Content starts

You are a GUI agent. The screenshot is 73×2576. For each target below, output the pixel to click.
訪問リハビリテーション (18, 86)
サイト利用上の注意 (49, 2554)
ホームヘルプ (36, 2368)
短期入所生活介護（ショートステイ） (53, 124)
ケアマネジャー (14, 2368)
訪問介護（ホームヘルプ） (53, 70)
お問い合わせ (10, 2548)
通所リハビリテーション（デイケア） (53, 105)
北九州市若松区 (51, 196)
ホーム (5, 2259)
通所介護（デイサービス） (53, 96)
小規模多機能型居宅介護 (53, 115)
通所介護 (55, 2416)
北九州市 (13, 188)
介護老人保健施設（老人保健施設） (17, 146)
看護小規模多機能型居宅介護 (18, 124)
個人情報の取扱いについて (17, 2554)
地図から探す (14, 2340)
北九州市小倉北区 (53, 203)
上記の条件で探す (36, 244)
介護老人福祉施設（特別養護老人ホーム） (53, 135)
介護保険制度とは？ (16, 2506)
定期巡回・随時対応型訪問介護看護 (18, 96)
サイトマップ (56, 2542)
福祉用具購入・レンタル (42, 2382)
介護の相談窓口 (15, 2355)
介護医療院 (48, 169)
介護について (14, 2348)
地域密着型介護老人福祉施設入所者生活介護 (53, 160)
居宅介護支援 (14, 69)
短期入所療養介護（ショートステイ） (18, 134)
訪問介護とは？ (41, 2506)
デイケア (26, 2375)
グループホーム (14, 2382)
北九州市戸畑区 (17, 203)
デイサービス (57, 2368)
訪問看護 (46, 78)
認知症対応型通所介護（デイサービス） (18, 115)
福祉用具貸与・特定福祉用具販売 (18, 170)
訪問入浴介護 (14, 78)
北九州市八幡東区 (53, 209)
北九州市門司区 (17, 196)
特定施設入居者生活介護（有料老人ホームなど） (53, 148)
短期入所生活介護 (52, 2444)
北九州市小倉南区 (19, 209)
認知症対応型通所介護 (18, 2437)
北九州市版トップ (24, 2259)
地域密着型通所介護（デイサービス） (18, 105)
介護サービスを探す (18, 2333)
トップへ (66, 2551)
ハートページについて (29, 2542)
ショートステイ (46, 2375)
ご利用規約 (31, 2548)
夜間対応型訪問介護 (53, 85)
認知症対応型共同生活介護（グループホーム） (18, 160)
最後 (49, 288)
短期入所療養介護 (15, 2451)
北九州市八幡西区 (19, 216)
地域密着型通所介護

Content ends

* _WORK ORDER_
Starting with the line that contains "介護保険制度とは？ (16, 2506)", restate every line through the end of the records above, exactly and with no other lines.

* _PROBLEM SOLUTION_
介護保険制度とは？ (16, 2506)
定期巡回・随時対応型訪問介護看護 (18, 96)
サイトマップ (56, 2542)
福祉用具購入・レンタル (42, 2382)
介護の相談窓口 (15, 2355)
介護医療院 (48, 169)
介護について (14, 2348)
地域密着型介護老人福祉施設入所者生活介護 (53, 160)
居宅介護支援 (14, 69)
短期入所療養介護（ショートステイ） (18, 134)
訪問介護とは？ (41, 2506)
デイケア (26, 2375)
グループホーム (14, 2382)
北九州市戸畑区 (17, 203)
デイサービス (57, 2368)
訪問看護 (46, 78)
認知症対応型通所介護（デイサービス） (18, 115)
福祉用具貸与・特定福祉用具販売 (18, 170)
訪問入浴介護 (14, 78)
北九州市八幡東区 (53, 209)
北九州市門司区 (17, 196)
特定施設入居者生活介護（有料老人ホームなど） (53, 148)
短期入所生活介護 (52, 2444)
北九州市小倉南区 (19, 209)
認知症対応型通所介護 (18, 2437)
北九州市版トップ (24, 2259)
地域密着型通所介護（デイサービス） (18, 105)
介護サービスを探す (18, 2333)
トップへ (66, 2551)
ハートページについて (29, 2542)
ショートステイ (46, 2375)
ご利用規約 (31, 2548)
夜間対応型訪問介護 (53, 85)
認知症対応型共同生活介護（グループホーム） (18, 160)
最後 (49, 288)
短期入所療養介護 (15, 2451)
北九州市八幡西区 (19, 216)
地域密着型通所介護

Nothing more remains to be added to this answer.